Probably, but I had tons of trouble getting the accounting correct as it
was :P

>> +#ifdef CONFIG_CFS_BANDWIDTH
>> +	/*
>> +	 * TODO: This might trigger, I'm not sure/don't remember. Regardless,
>> +	 * while we do not explicitly handle the case where h_kernel_running
>> +	 * goes to 0, we will call account/check_cfs_rq_runtime at worst in
>> +	 * entity_tick and notice that we can now properly do the full
>> +	 * throttle_cfs_rq.
>> +	 */
>> +	WARN_ON_ONCE(list_empty(&cfs_rq->kernel_children));
>
> FWIW this triggers pretty much immediately in my environment (buildroot
> over QEMU).

Good to know; I feel like this should be avoidable (and definitely
should be avoided if it can be), but I might be forgetting some case
that's mostly unavoidable. I'll have to poke it when I have more time.

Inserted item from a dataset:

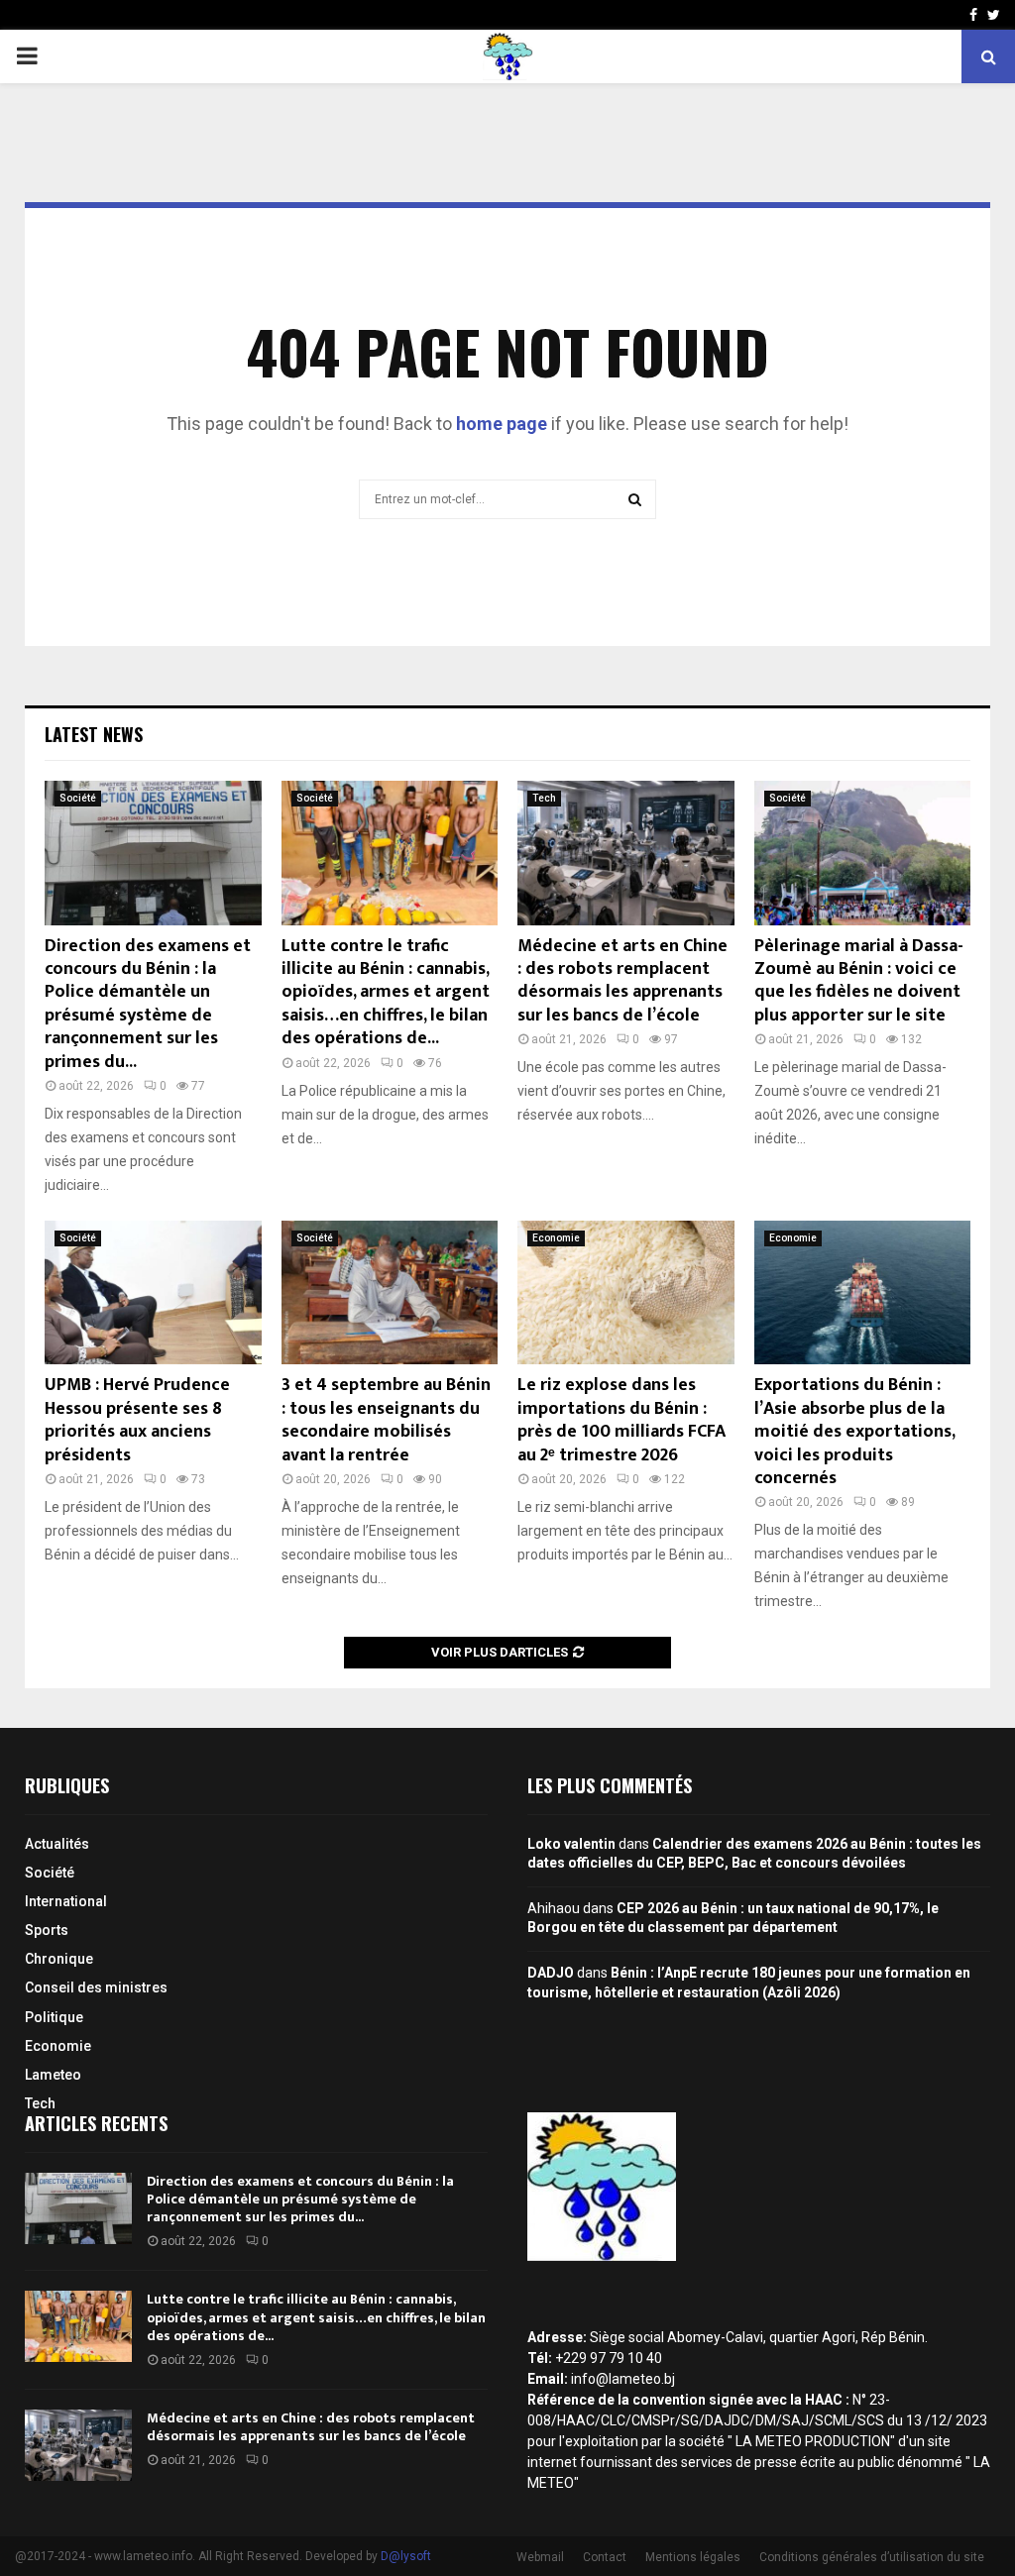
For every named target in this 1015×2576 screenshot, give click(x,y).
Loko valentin (571, 1844)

>> @@ -8316,15 +8471,44 @@ static void check_preempt_wakeup_fair(struct rq *rq, struct task_struct *p, int
>>
>>  preempt:
>>       resched_curr(rq);
>>  }
>>
>> +static void handle_kernel_task_prev(struct task_struct *prev)
>> +{
>> +#ifdef CONFIG_CFS_BANDWIDTH
>> +	struct sched_entity *se = &prev->se;
>> +	bool new_kernel = is_kernel_task(prev);
>> +	bool prev_kernel = !list_empty(&se->kernel_node);
>> +	/*
>> +	 * These extra loops are bad and against the whole point of the merged
>> +	 * PNT, but it's a pain to merge, particularly since we want it to occur
>> +	 * before check_cfs_runtime.
>> +	 */
>> +	if (prev_kernel && !new_kernel) {
>> +		WARN_ON_ONCE(!se->on_rq); /* dequeue should have removed us */
>> +		for_each_sched_entity(se) {
>> +			dequeue_kernel(cfs_rq_of(se), se, 1);
>> +			if (cfs_rq_throttled(cfs_rq_of(se)))
>> +				break;
>> +		}
>> +	} else if (!prev_kernel && new_kernel && se->on_rq) {
>> +		for_each_sched_entity(se) {
>> +			enqueue_kernel(cfs_rq_of(se), se, 1);
>> +			if (cfs_rq_throttled(cfs_rq_of(se)))
>> +				break;
>> +		}
>> +	}
>> +#endif
>> +}
>
>
> I'm trying to grok what the implications of a second tasks_timeline would
> be on picking - we'd want a RBtree update equivalent to put_prev_entity()'s
> __enqueue_entity(), but that second tree doesn't follow the same
> enqueue/dequeue cycle as the first one. Would a __dequeue_entity() +
> __enqueue_entity() to force a rebalance make sense? That'd also take care
> of updating the min_vruntime.

Yeah, the most sensible thing to do would probably be to just have curr
not be in the queue, the same as the normal rbtree, and save the "on
kernel list" as an on_rq-equivalent bool instead of as !list_empty(kernel_node).